| What is expected |
Print the records below exactly, starting at the first line and stopping after the line that contains "The image size is (1204, 999).". Leave out any pictures.

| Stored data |
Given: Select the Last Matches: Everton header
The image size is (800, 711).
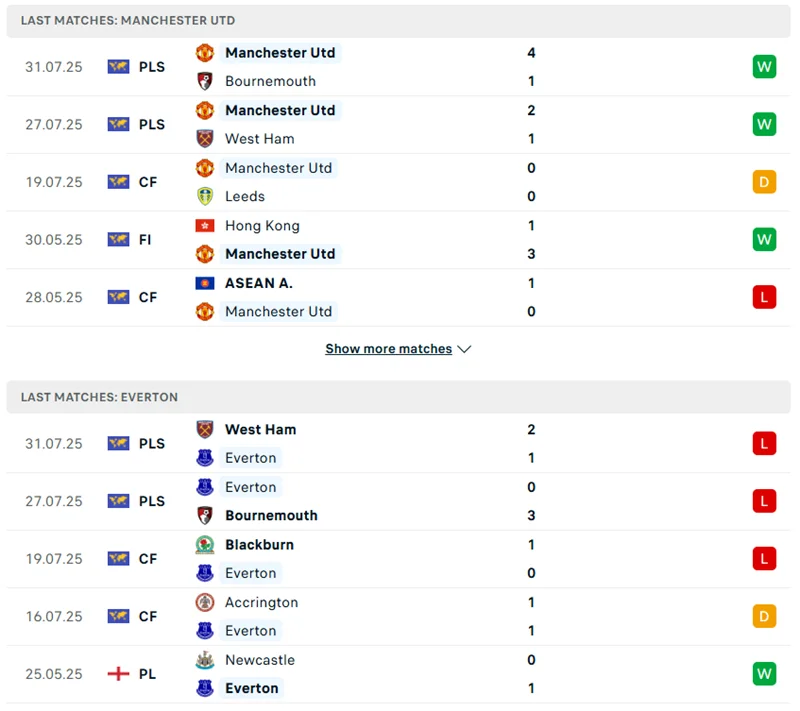Looking at the screenshot, I should [99, 397].
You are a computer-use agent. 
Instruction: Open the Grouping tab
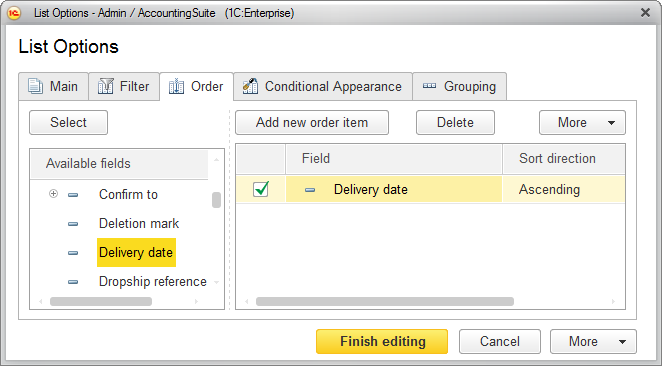tap(459, 87)
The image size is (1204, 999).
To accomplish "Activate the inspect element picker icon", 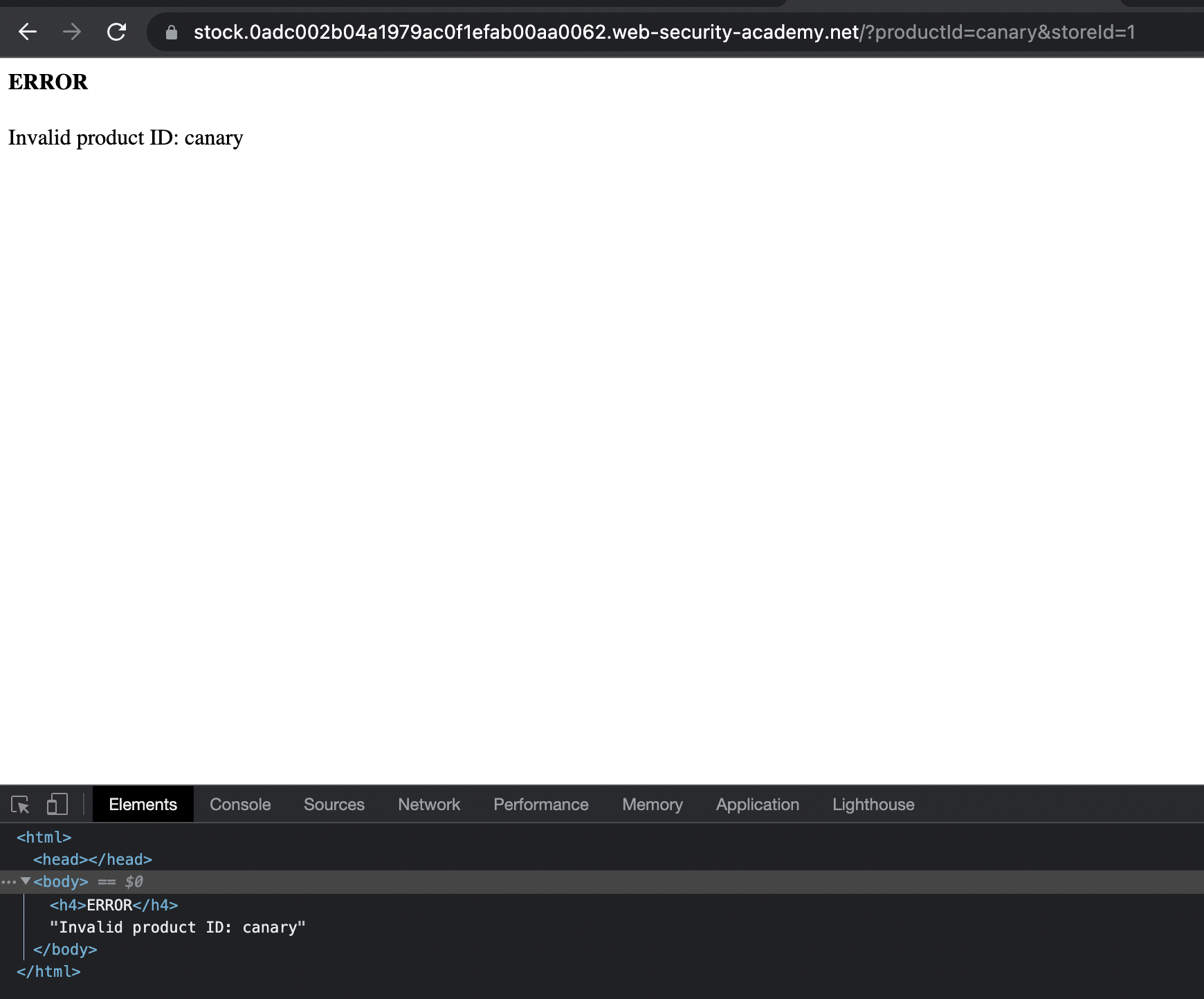I will (x=20, y=805).
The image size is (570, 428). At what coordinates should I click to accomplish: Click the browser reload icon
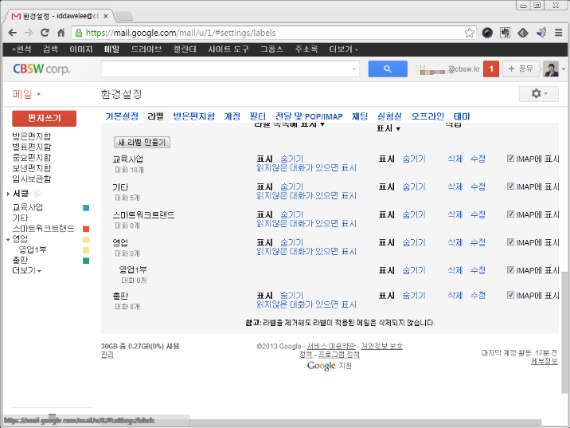click(45, 33)
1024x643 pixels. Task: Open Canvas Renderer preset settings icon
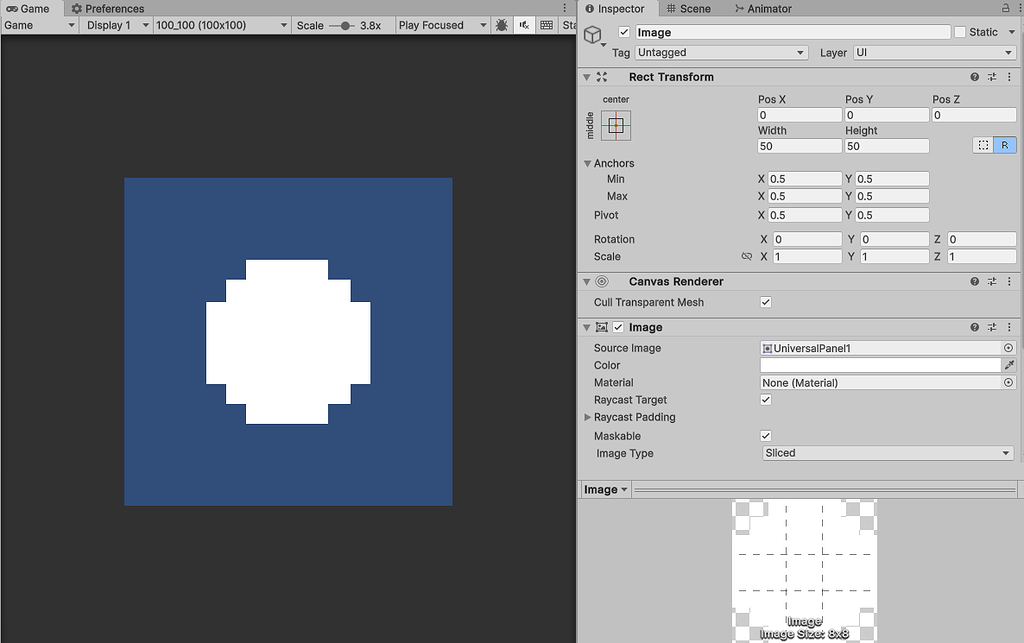992,282
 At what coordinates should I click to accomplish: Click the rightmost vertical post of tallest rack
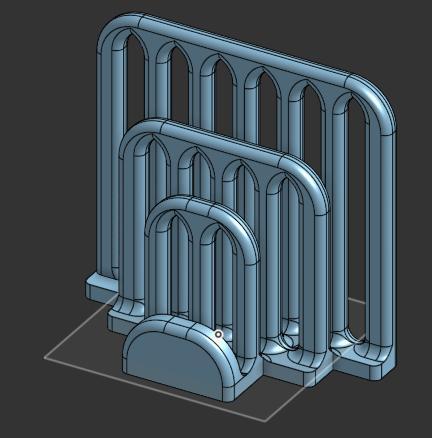tap(387, 240)
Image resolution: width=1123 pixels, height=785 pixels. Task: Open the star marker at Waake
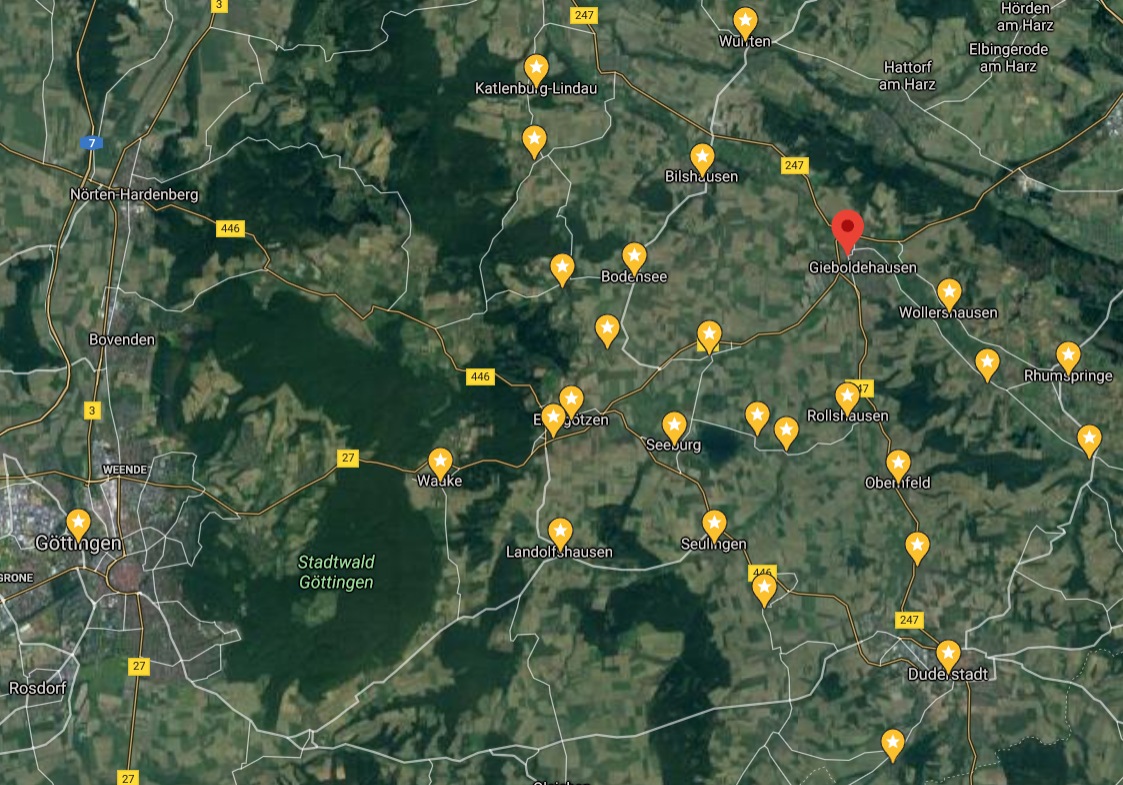[x=440, y=464]
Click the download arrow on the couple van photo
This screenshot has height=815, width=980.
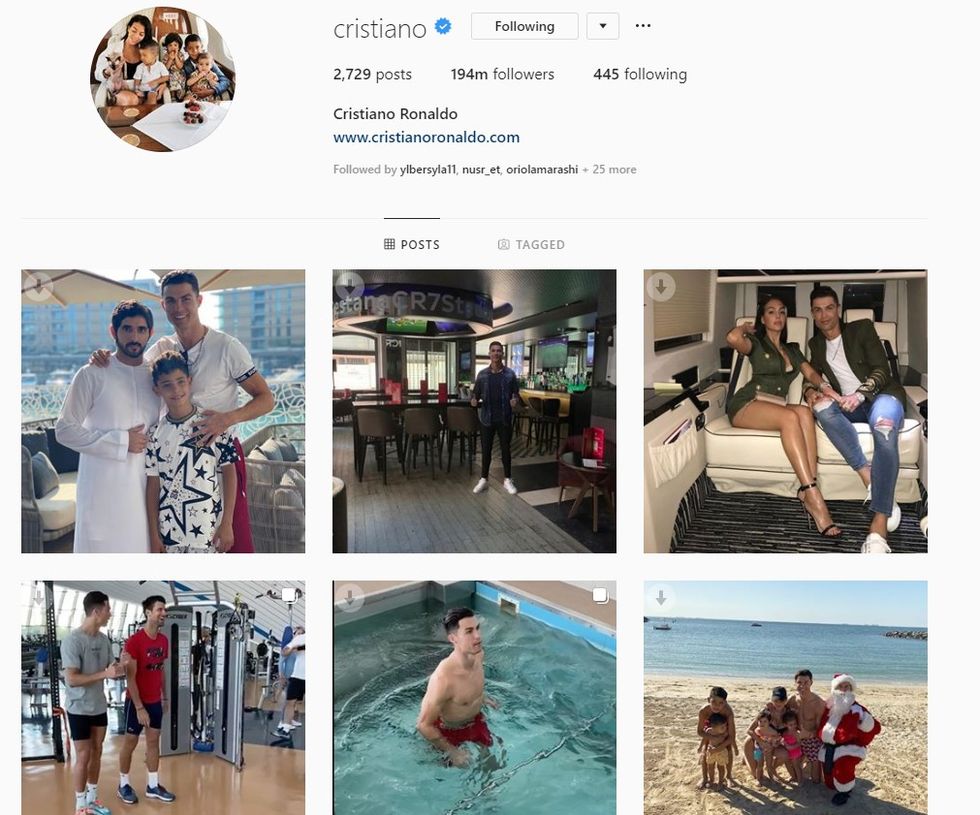(x=661, y=287)
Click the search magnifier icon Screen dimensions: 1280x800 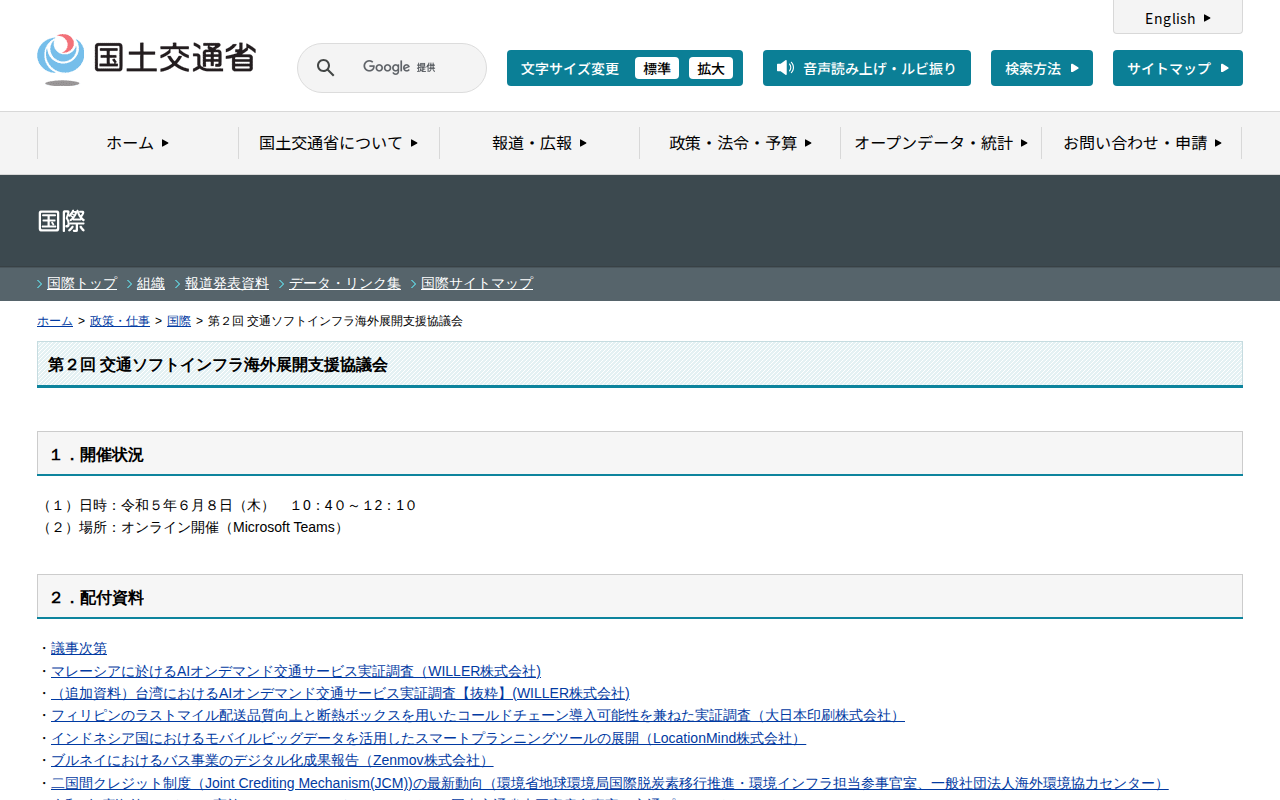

| Response below |
Given: Select the Last Matches: Everton header
The image size is (800, 711).
Looking at the screenshot, I should [99, 397].
You are a computer-use agent. 
Instruction: Open the Grouping tab
tap(459, 87)
The image size is (1204, 999).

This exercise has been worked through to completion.